GMRES
Uses the Generalized Minimal Residual Method with reverse communication to generate an approximate solution of Ax = b.
Required Arguments
IDO— Flag indicating task to be done. (Input/Output)
On the initial call IDO must be 0. If the routine returns with IDO = 1, then set Z = AP, where A is the matrix, and call GMRES again. If the routine returns with IDO = 2, then set Z to the solution of the system MZ = P, where M is the preconditioning matrix, and call GMRES again. If the routine returns with IDO = 3, set Z = AM-1P, and call GMRES again. If the routine returns with IDO = 4, the iteration has converged, and X contains the approximate solution to the linear system.
X — Array of length N containing an approximate solution. (Input/Output)
On input, X contains an initial guess of the solution. On output, X contains the approximate solution.
P — Array of length N. (Output)
Its use is described under IDO.
R — Array of length N. (Input/Output)
On initial input, it contains the right-hand side of the linear system. On output, it contains the residual, b − Ax.
Z — Array of length N. (Input)
When IDO = 1, it contains AP, where A is the coefficient matrix. When IDO = 2, it contains M-1P. When IDO = 3, it contains AM-1P. When IDO = 0, it is ignored.
TOL — Stopping tolerance. (Input/Output)
The algorithm attempts to generate a solution x such that ∣b − Ax∣ ≤ TOL*∣b∣. On output, TOL contains the final residual norm.
Optional Arguments
N — Order of the linear system. (Input)
Default: N = size (X,1).
FORTRAN 90 Interface
Generic: CALL GMRES (IDO, X, P, R, Z, TOL [, …])
Specific: The specific interface names are S_GMRES and D_GMRES.
FORTRAN 77 Interface
Single: CALL GMRES (IDO, N, X, P, R, Z, TOL)
Double: The double precision name is DGMRES.
Description
The routine GMRES implements restarted GMRES with reverse communication to generate an approximate solution to Ax = b. It is based on GMRESD by Homer Walker.
There are four distinct GMRES implementations, selectable through the parameter vector INFO. The first Gram-Schmidt implementation, INFO(1) = 1, is essentially the original algorithm by Saad and Schultz (1986). The second Gram-Schmidt implementation, developed by Homer Walker and Lou Zhou, is simpler than the first implementation. The least squares problem is constructed in upper-triangular form and the residual vector updating at the end of a GMRES cycle is cheaper. The first Householder implementation is algorithm 2.2 of Walker (1988), but with more efficient correction accumulation at the end of each GMRES cycle. The second Householder implementation is algorithm 3.1 of Walker (1988). The products of Householder transformations are expanded as sums, allowing most work to be formulated as large scale matrix-vector operations. Although BLAS are used wherever possible, extensive use of Level 2 BLAS in the second Householder implementation may yield a performance advantage on certain computing environments.

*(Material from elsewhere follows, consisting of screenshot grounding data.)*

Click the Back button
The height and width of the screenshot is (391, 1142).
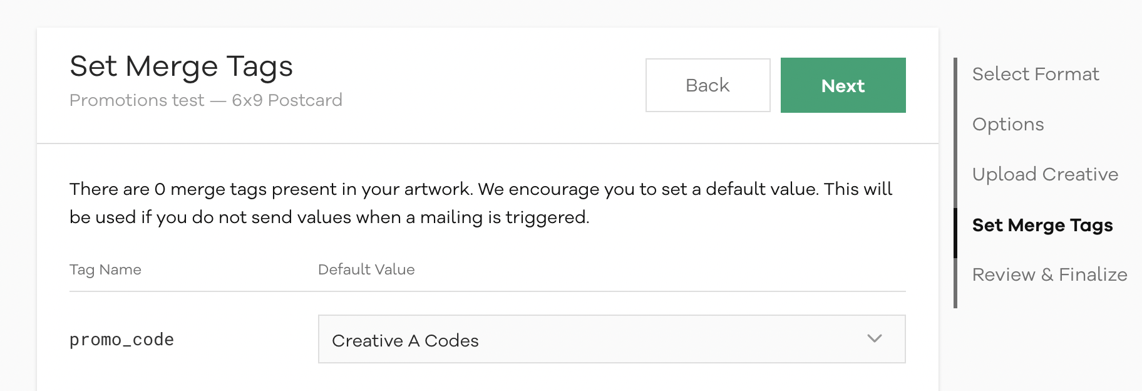click(x=707, y=85)
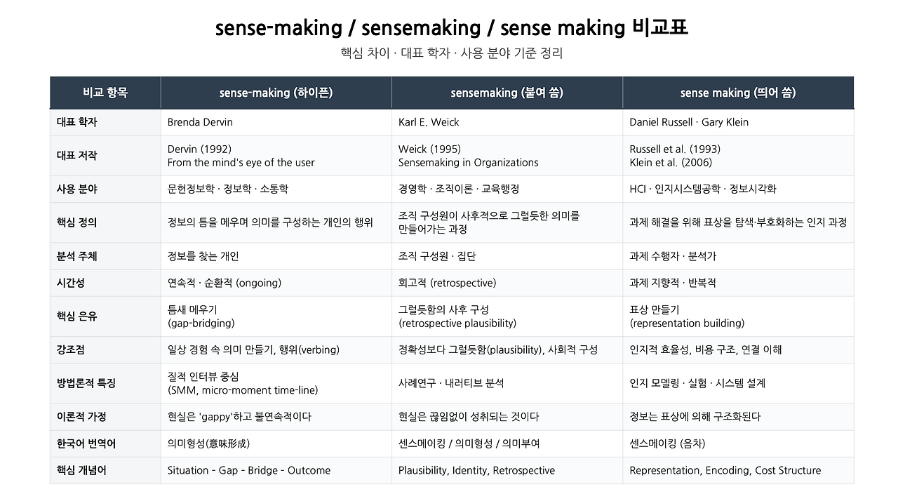Select the sensemaking (붙여 씀) column header
The width and height of the screenshot is (898, 494).
[507, 93]
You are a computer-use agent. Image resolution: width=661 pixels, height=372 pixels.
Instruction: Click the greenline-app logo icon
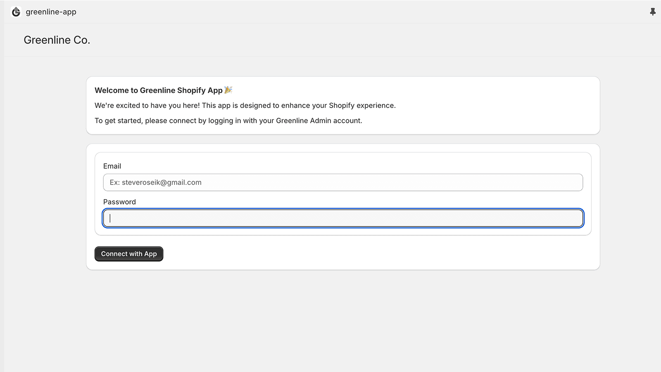tap(16, 12)
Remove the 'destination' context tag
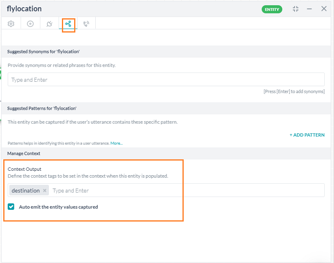The height and width of the screenshot is (263, 334). [45, 191]
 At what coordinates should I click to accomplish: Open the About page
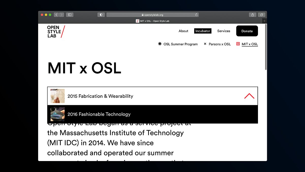tap(183, 31)
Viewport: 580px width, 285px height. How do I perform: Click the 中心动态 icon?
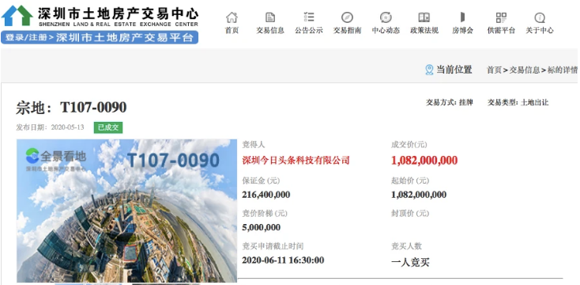(x=386, y=17)
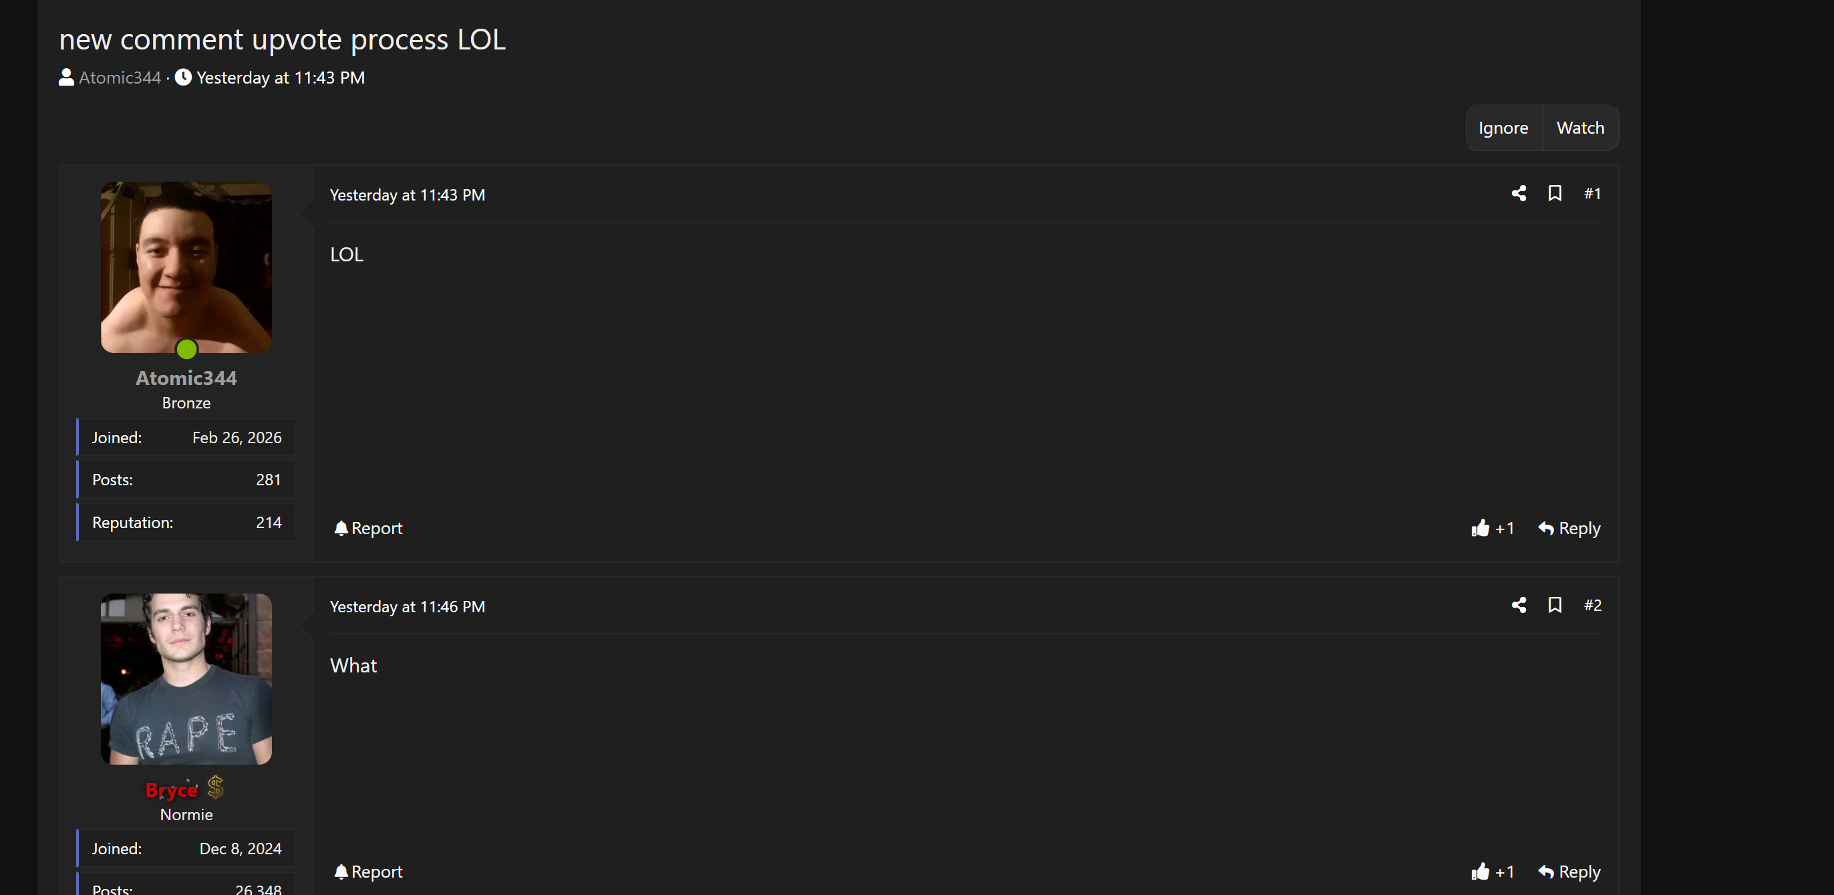Click Atomic344 author link under thread title
This screenshot has height=895, width=1834.
[x=120, y=78]
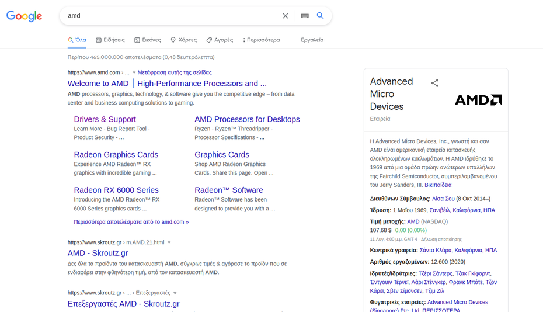Open the Radeon Graphics Cards link
The height and width of the screenshot is (312, 543).
click(116, 155)
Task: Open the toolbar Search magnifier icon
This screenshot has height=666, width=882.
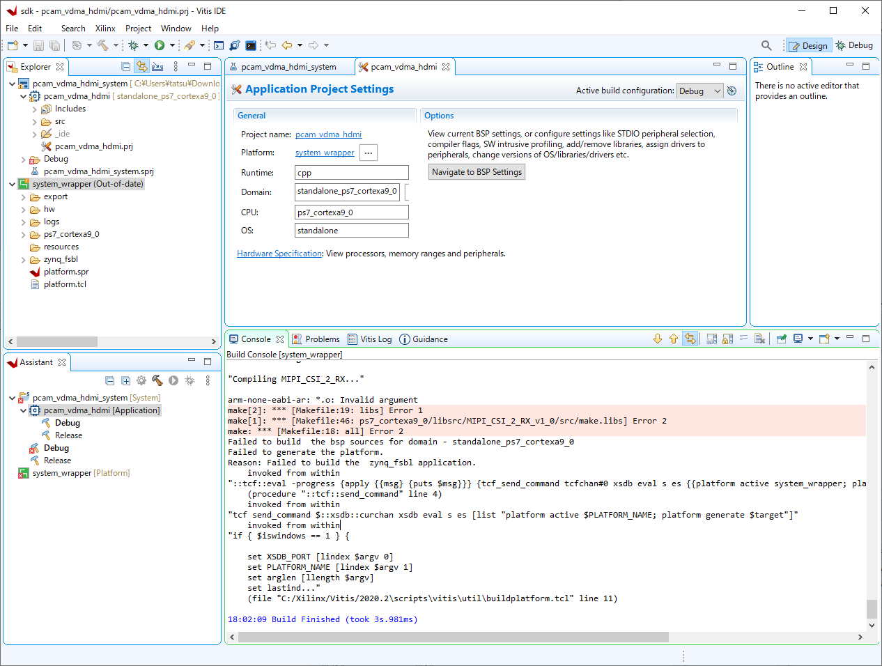Action: coord(766,45)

The Gram-Schmidt implementations are less expensive than the Householder, the latter requiring about twice as much arithmetic beyond the coefficient matrix/vector products. However, the Householder implementations may be more reliable near the limits of residual reduction. See Walker (1988) for details. Issues such as the cost of coefficient matrix/vector products, availability of effective preconditioners, and features of particular computing environments may serve to mitigate the extra expense of the Householder implementations.
Comments
1. Workspace may be explicitly provided, if desired, by use of G2RES/DG2RES. The reference is:
CALL G2RES (IDO, N, X, P, R, Z, TOL, INFO, USRNPR, USRNRM, WORK)
The additional arguments are as follows:
INFO — Integer vector of length 10 used to change parameters of GMRES. (Input/Output).
For any components INFO(1) ... INFO(7) with value zero on input, the default value is used.
INFO(1) = IMP, the flag indicating the desired implementation.
IMP |
Action |
1 |
first Gram-Schmidt implementation |
2 |
second Gram-Schmidt implementation |
3 |
first Householder implementation |
4 |
second Householder implementation |
Default: IMP = 1
INFO(2) = KDMAX, the maximum Krylor subspace dimension, i.e., the maximum allowable number of GMRES iterations before restarting. It must satisfy 1 ≤ KDMAX ≤ N.
Default: KDMAX = min(N, 20)
INFO(3) = ITMAX, the maximum number of GMRES iterations allowed.
Default: ITMAX = 1000
INFO(4) = IRP, the flag indicating whether right preconditioning is used.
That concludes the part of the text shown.